TASK BRIEF ▸ Range to reproduce from the entries below: the line with "Image resolution: width=837, height=2576.", the line with "이웃사랑 (520, 2278)", and every line in between. Give them exactly and give nothing else.

Records from a data collection ▸
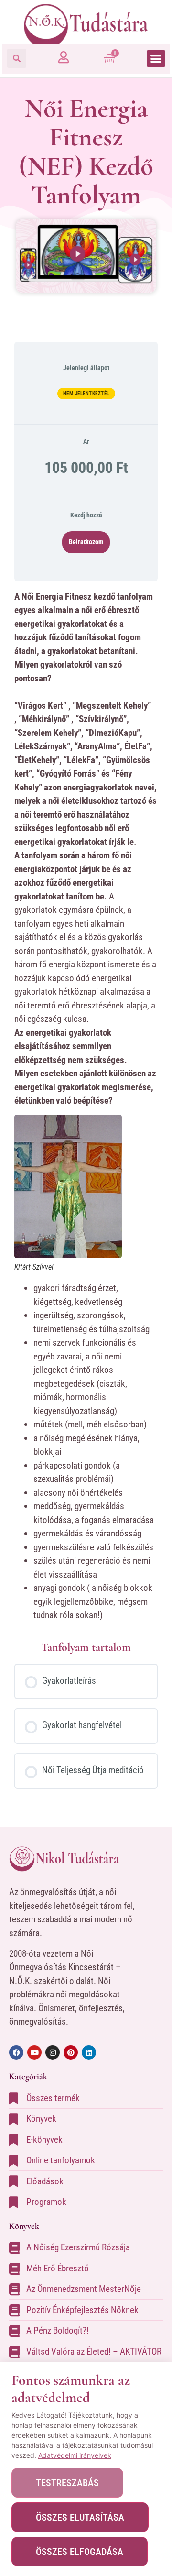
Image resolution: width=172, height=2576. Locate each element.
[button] (16, 58)
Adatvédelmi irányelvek (74, 2455)
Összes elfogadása (79, 2551)
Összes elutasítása (80, 2517)
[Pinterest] (71, 2052)
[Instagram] (52, 2052)
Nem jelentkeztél (86, 393)
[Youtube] (34, 2052)
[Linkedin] (89, 2052)
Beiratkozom (86, 542)
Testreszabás (67, 2482)
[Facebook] (16, 2052)
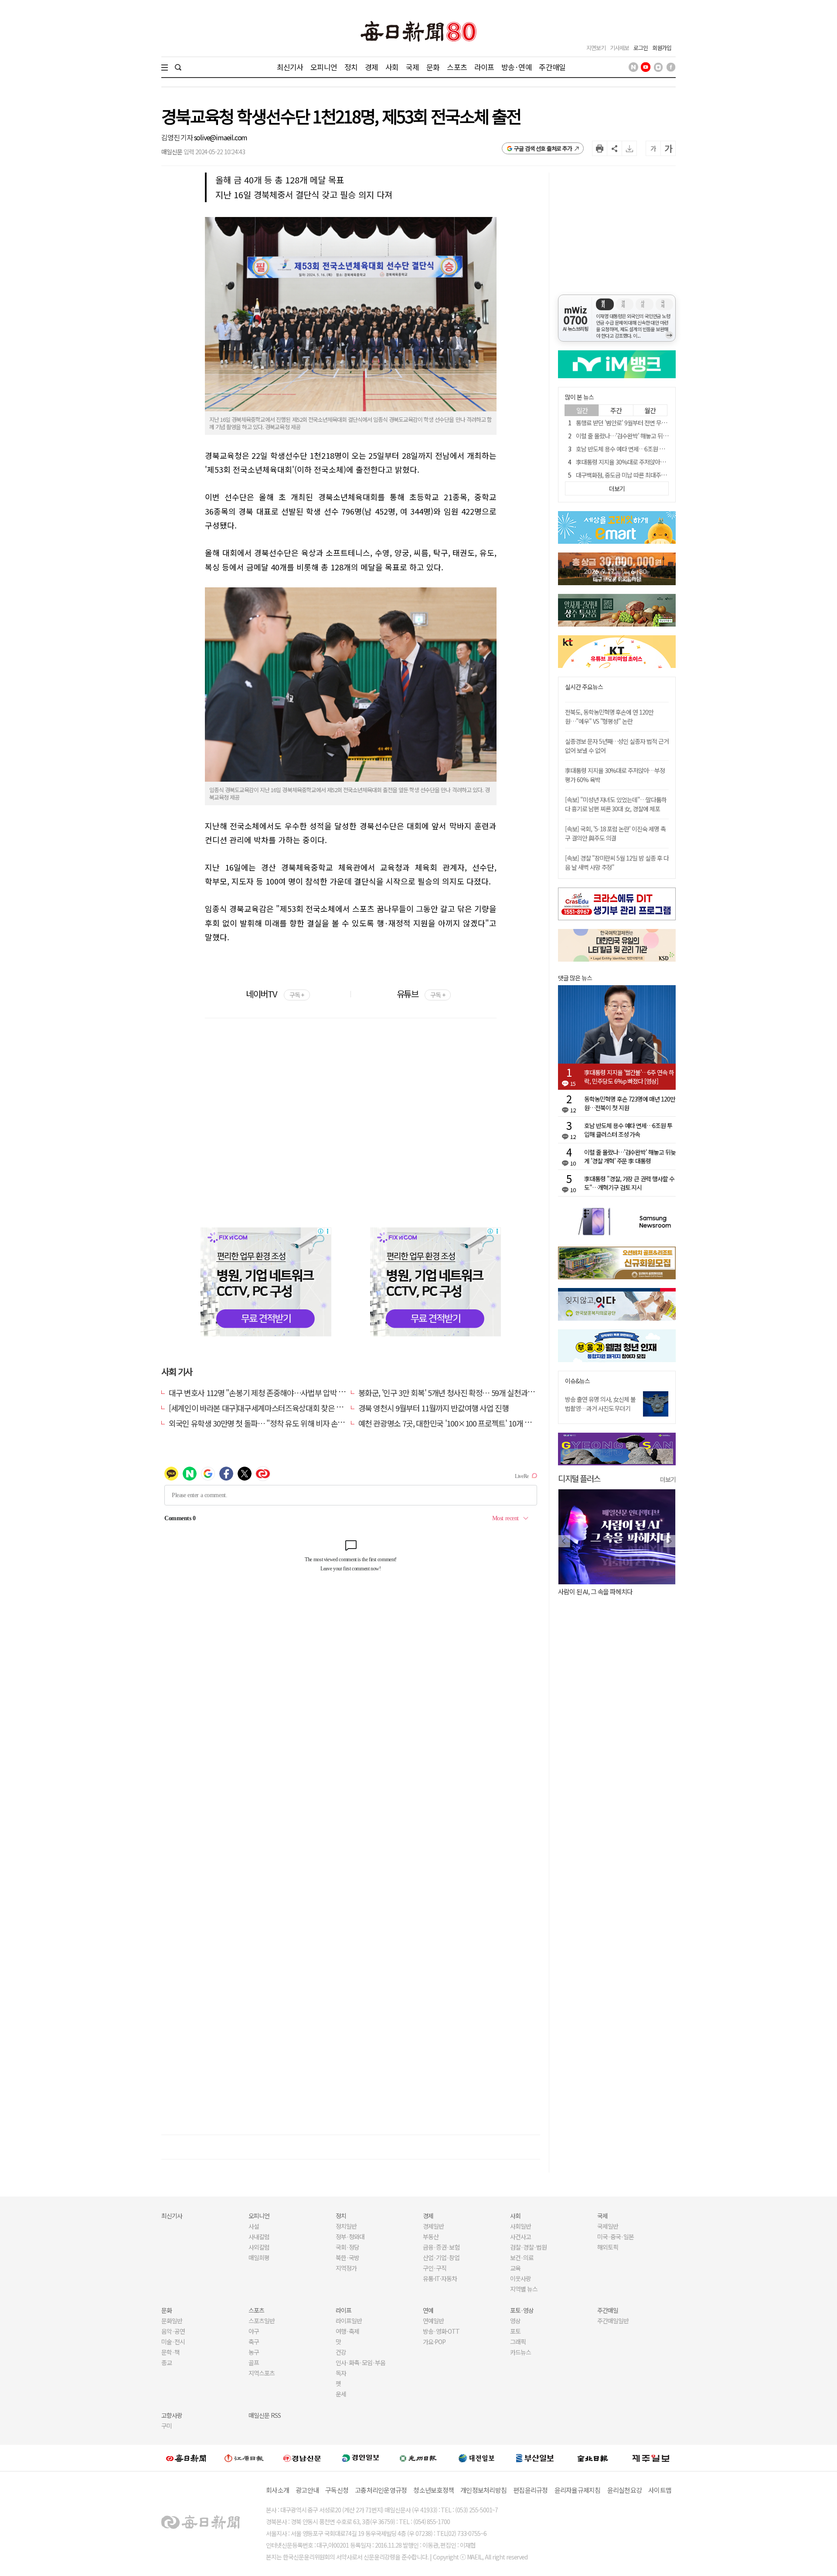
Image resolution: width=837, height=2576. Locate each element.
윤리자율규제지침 (578, 2490)
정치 (350, 66)
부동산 (431, 2237)
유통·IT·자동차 (440, 2278)
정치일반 (346, 2226)
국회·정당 (347, 2247)
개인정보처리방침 (483, 2490)
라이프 (484, 66)
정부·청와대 (350, 2237)
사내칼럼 (258, 2237)
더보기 (668, 1479)
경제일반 (433, 2226)
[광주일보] (418, 2457)
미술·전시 (173, 2342)
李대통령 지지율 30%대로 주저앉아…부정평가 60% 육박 (643, 462)
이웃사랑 (520, 2278)
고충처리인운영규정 (381, 2490)
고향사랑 (171, 2415)
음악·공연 (173, 2331)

SOLUTION TO THE EXERCISE ▸
Image resolution: width=837, height=2576. Locate each element.
윤리자율규제지침 (578, 2490)
정치 (350, 66)
부동산 (431, 2237)
유통·IT·자동차 (440, 2278)
정치일반 (346, 2226)
국회·정당 (347, 2247)
개인정보처리방침 (483, 2490)
라이프 (484, 66)
정부·청와대 (350, 2237)
사내칼럼 (258, 2237)
더보기 (668, 1479)
경제일반 (433, 2226)
[광주일보] (418, 2457)
미술·전시 (173, 2342)
李대통령 지지율 30%대로 주저앉아…부정평가 60% 육박 (643, 462)
이웃사랑 (520, 2278)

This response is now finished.